Quand Gene Wolfe s’essaie à la fantasyperfusée à la mythologie, quel en est le résultat ? L’épais diptyque du « Chevalier-Mage ». Celui-ci prend la forme d’une lettre (longue, la lettre) que le narrateur envoie à son frère Ben, pour lui dire que, grosso modo, tout va bien, il s’est juste aventuré dans les bois un peu plus loin que prévu et s’est retrouvé dans le monde de Mythgarthr sans vraiment s’en rendre compte. Lui, il voudrait simplement retourner à Griffonsford, son village… en supposant qu’il vienne bien de Griffonsford. Tout est si flou, les souvenirs soudain si incertains pour celui qui se fait désormais appeler Able du Grand Cœur.

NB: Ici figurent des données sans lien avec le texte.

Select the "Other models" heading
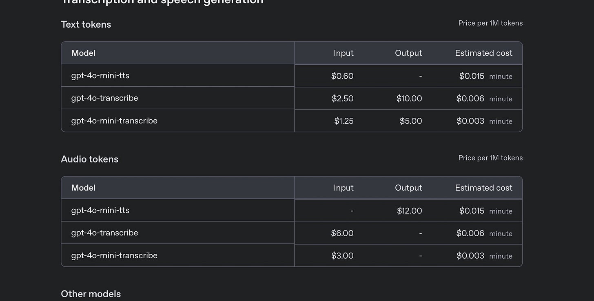Screen dimensions: 594x301 91,294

Bien que situé au milieu, Mythgarthr n’est pas exactement Mid- gard, la cosmologie de cet univers ne compte pas neuf mondes comme dans la mythologie nordique mais sept, superposés, avec un différentiel temporel — plus on monte, plus le temps passe vite, et inversement quand on descend. Au fil des pages, le diptyque mêle les mythologies scandinave et chrétienne avec un zeste de légende arthurienne. L’exploration de cet univers n’est toutefois pas ce qui préoccupe le plus l’auteur, dans la mesure où les aventures d’Able se déroulent pour l’essentiel sur Mythgarthr, avec quelques incursions dans l’étrange Ælfrie, que peuplent différentes races d’elfes, et au Sciel, où flotte l’aérien château du Père des Batailles, sorte de Valhalla.

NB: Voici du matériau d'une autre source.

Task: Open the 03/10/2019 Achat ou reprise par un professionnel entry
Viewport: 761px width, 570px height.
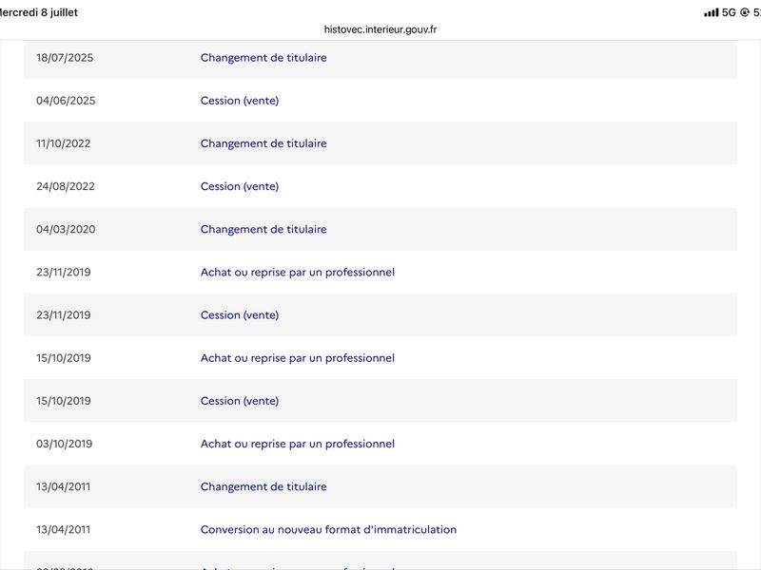Action: (381, 444)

Le Chevalier suit donc les premiers pas d’Able dans cet univers qu’il découvre, puis sa quête pour devenir chevalier et comprendre les implications morales du rôle. En chemin, il rencontre différents alliés : Gylf le chien parlant et les elfes de feu Uri et Baki. Au passage, il tombe éperdument amoureux d’une elfe des mousses, Disiri, et se lance à la recherche d’Éterne, une épée magique. Suivront de nombreuses péripéties, impliquant entre autres créatures fabuleuses des géants et des dragons, et une défense toute chevaleresque de l’honneur. Contrairement à son titre, Le Mage ne montre pas Able devenir quelque puissant sorcier : certes doté de pouvoirs, dont il ne se servira guère, notre chevalier mènera une guerre incessante contre les Géants du givre.

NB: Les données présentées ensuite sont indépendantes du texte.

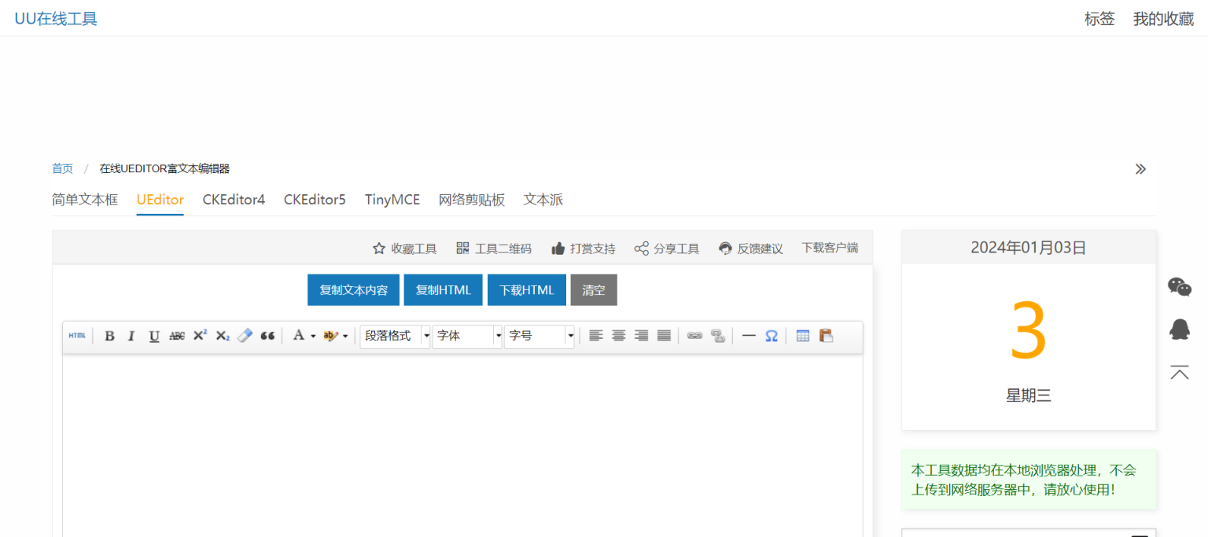Open the insert link tool
1208x537 pixels.
click(694, 336)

Comme souvent avec Wolfe, le « Chevalier-Mage » laisse l’impression durable qu’il y a quelque part une intrigue claire, juste au-delà de ce que l’on peut saisir. Sans être véritablement un narrateur non fiable, Able sait des choses mais omet de les signaler au moment opportun, laissant ses lecteurs errer dans une incertitude relative. Admirablement écrit et traduit, Le Chevalier suscite la curiosité et maintient l’intérêt au long de ses centaines de pages ; en revanche, il convient de s’accrocher pour venir au bout du Mage : aussi bavard que nébuleux, lâchant parfois quelques explications, ce deuxième tome, hélas, paraît interminable, jusqu’à une fin qui fait « pschitt ». L’ensemble constitue donc une semi-déception. Ou une semi-réussite, c’est selon.